The study results, published in the June 25, 2026 online edition of JAMA Network Open , utilized AI and large language models (LLMs) to automatically assess complex measurements of care and delivered targeted feedback for providers in the hospital.

“Medicine can learn a lot from professional athletics, where every player knows their performance statistics almost immediately, and that feedback changes how they train and perform,” said Gabriel Wardi, MD, co-corresponding author of the paper, emergency and critical care medicine physician at UC San Diego Health and chief of the Division of Critical Care in the Department of Emergency Medicine at UC San Diego School of Medicine.

“Rarely do physicians get that same type of quick, individualized feedback, even for conditions as time-sensitive as sepsis. By measuring performance in near-real time, we can turn quality reporting from a retrospective administrative exercise into something that actually helps physicians improve care.”

In partnership with the Joan & Irwin Jacobs Center for Health Innovation at UC San Diego Health, study researchers found that LLMs can perform accurate abstractions for complex quality measures, particularly in the challenging context of the Centers for Medicare & Medicaid Services (CMS) SEP-1 measure for severe sepsis and septic shock.

Traditionally, the clinical review process for SEP-1 involves a 63-step evaluation of extensive medical charts, requiring months of effort from multiple reviewers for a few patient cases.

This study found that LLMs can dramatically reduce the time and resources needed for this process by accurately scanning hundreds of patient charts and generating critical contextual insights in seconds, oftentimes while the patient is still being cared for in the hospital.

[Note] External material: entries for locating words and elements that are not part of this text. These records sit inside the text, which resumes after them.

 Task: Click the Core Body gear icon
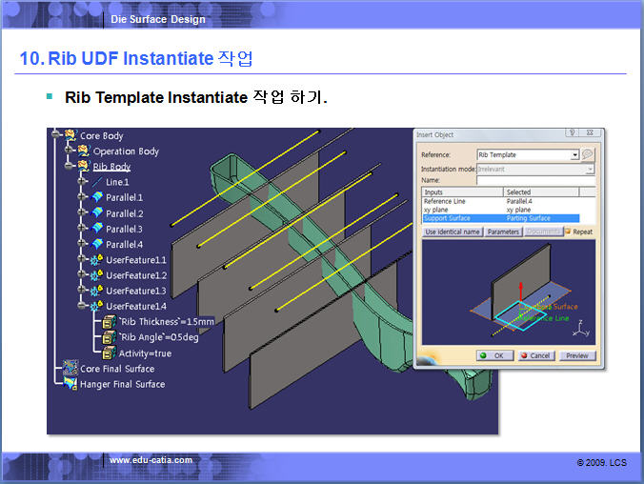70,135
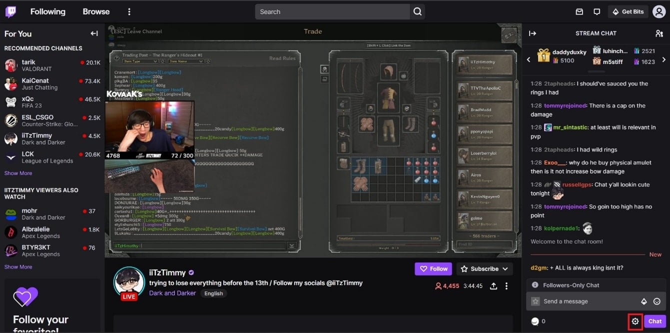Open the more options ellipsis menu

[x=129, y=11]
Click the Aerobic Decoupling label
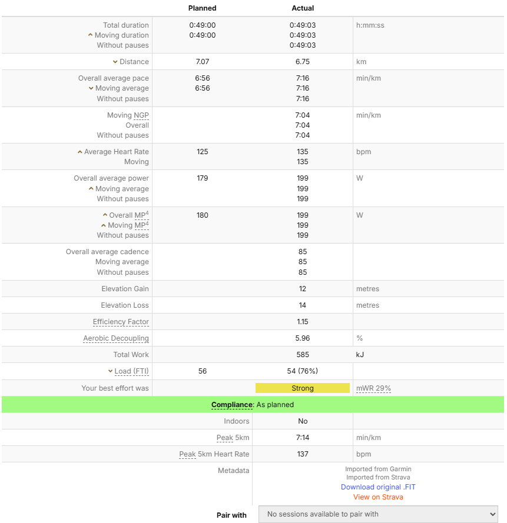 tap(116, 338)
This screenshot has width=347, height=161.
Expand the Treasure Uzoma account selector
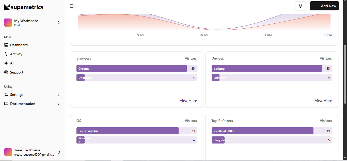59,152
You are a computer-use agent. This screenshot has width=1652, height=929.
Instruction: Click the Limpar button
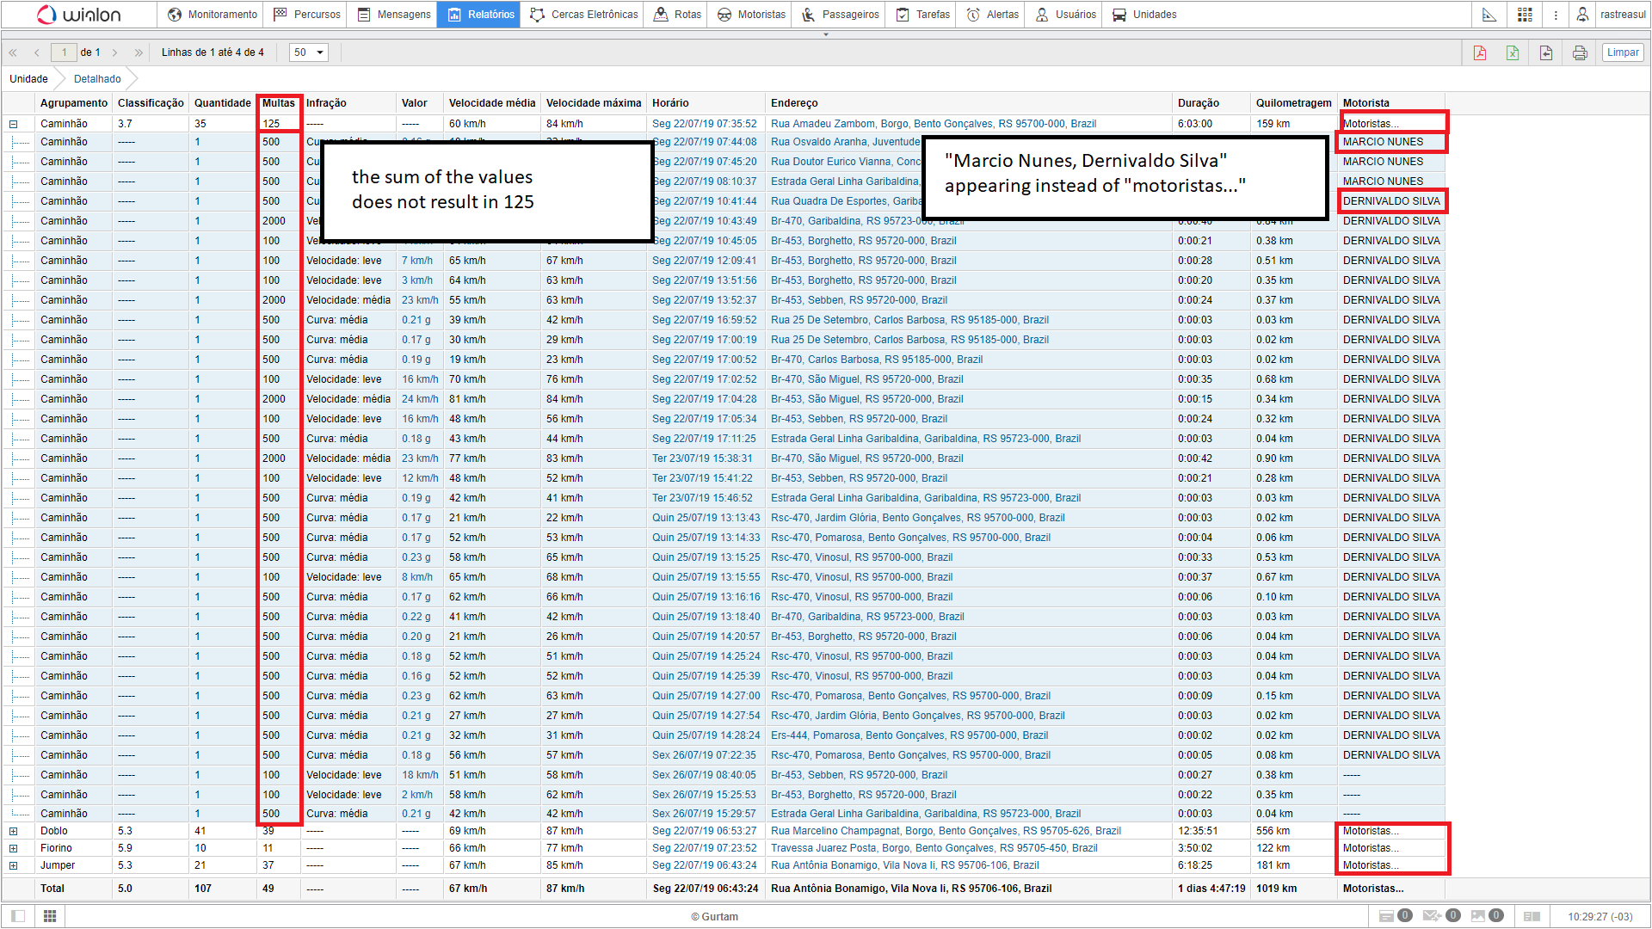click(x=1623, y=52)

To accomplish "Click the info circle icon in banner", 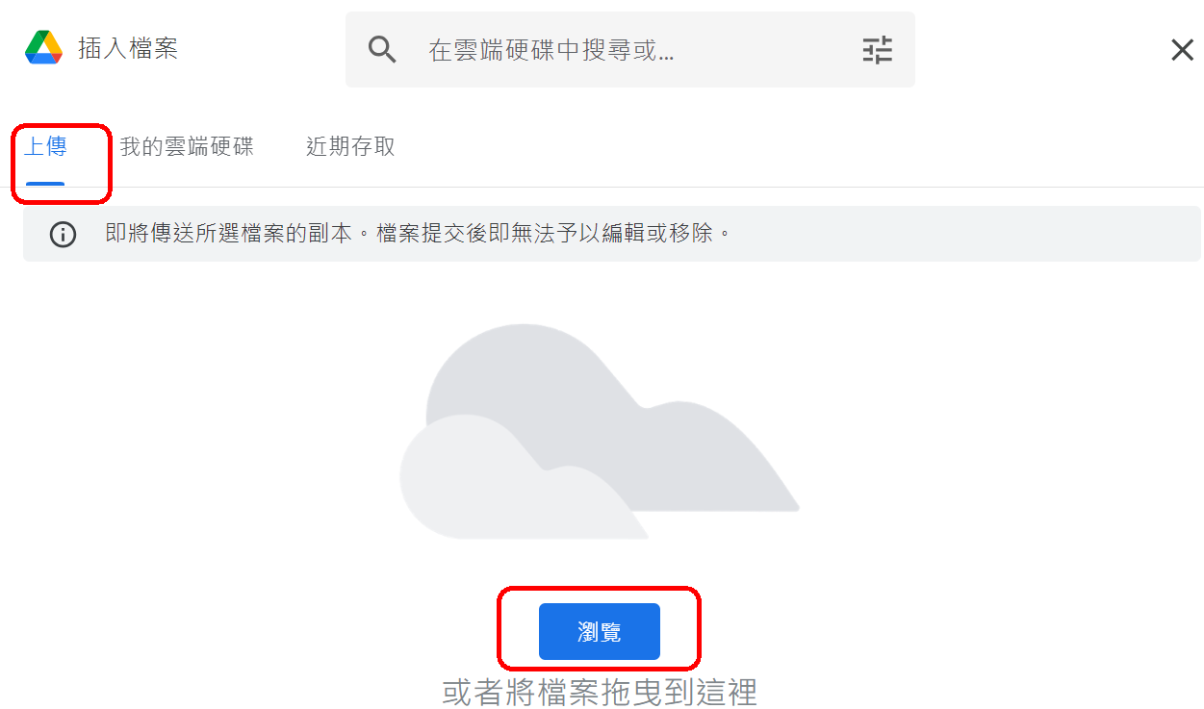I will coord(64,235).
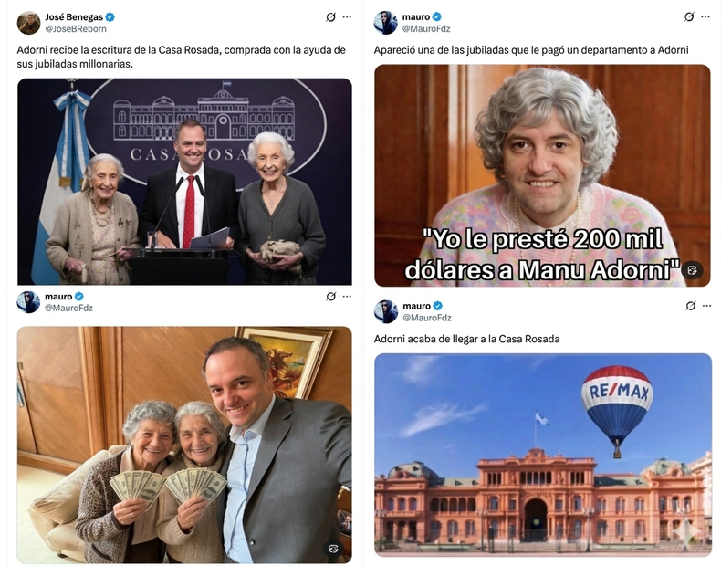Click the José Benegas display name
The height and width of the screenshot is (566, 721).
point(74,17)
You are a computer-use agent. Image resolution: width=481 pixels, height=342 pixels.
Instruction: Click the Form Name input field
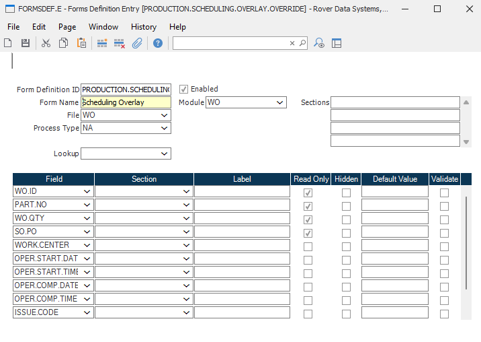[126, 103]
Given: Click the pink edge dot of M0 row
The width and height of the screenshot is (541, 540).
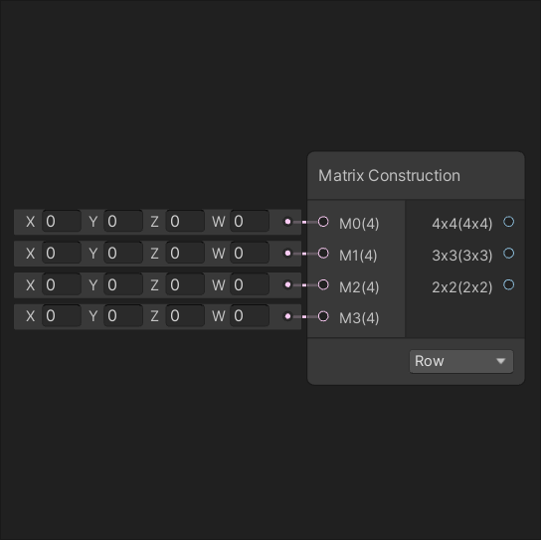Looking at the screenshot, I should tap(287, 222).
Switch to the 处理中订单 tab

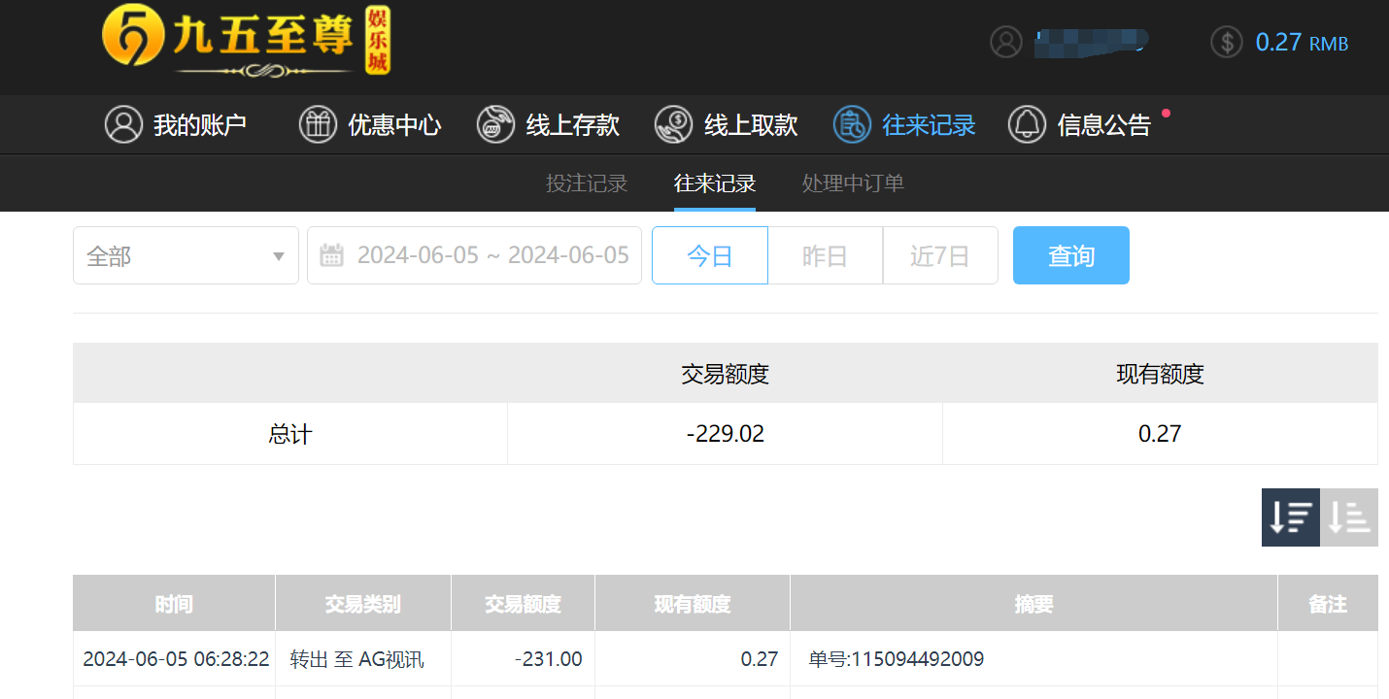(x=852, y=183)
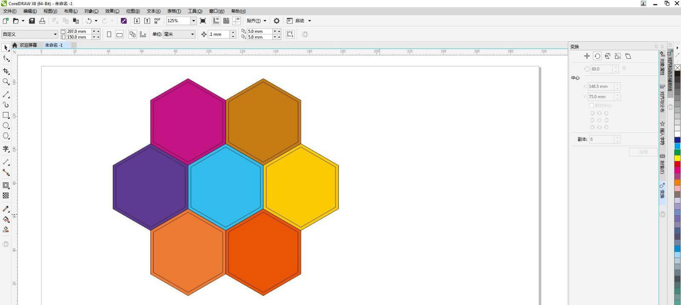
Task: Pick the Rectangle tool
Action: coord(6,115)
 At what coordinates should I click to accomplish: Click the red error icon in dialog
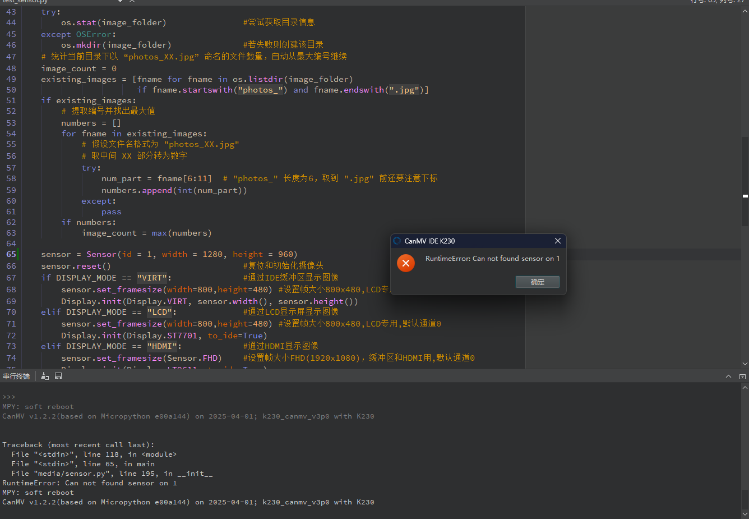(x=405, y=263)
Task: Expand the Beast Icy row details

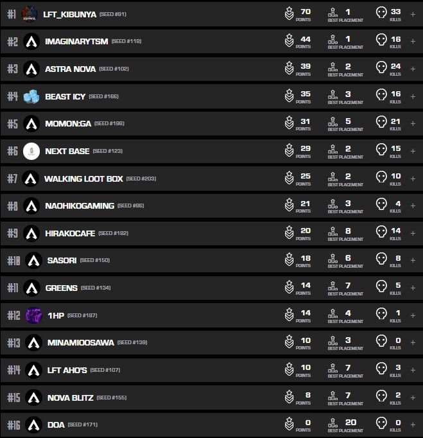Action: coord(413,96)
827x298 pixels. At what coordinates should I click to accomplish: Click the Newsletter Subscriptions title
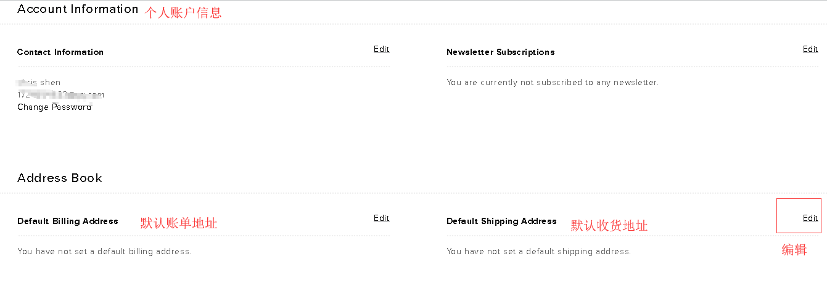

Once the charts are automatically reviewed through the LLM, a notification is sent to clinical leadership in the Emergency Department for further evaluation and then disseminated to the medical teams providing treatment to the patient with sepsis. Through this effort, physicians are given near real-time feedback on their patient case and, when necessary, provided recommendations for meeting SEP-1 guidelines.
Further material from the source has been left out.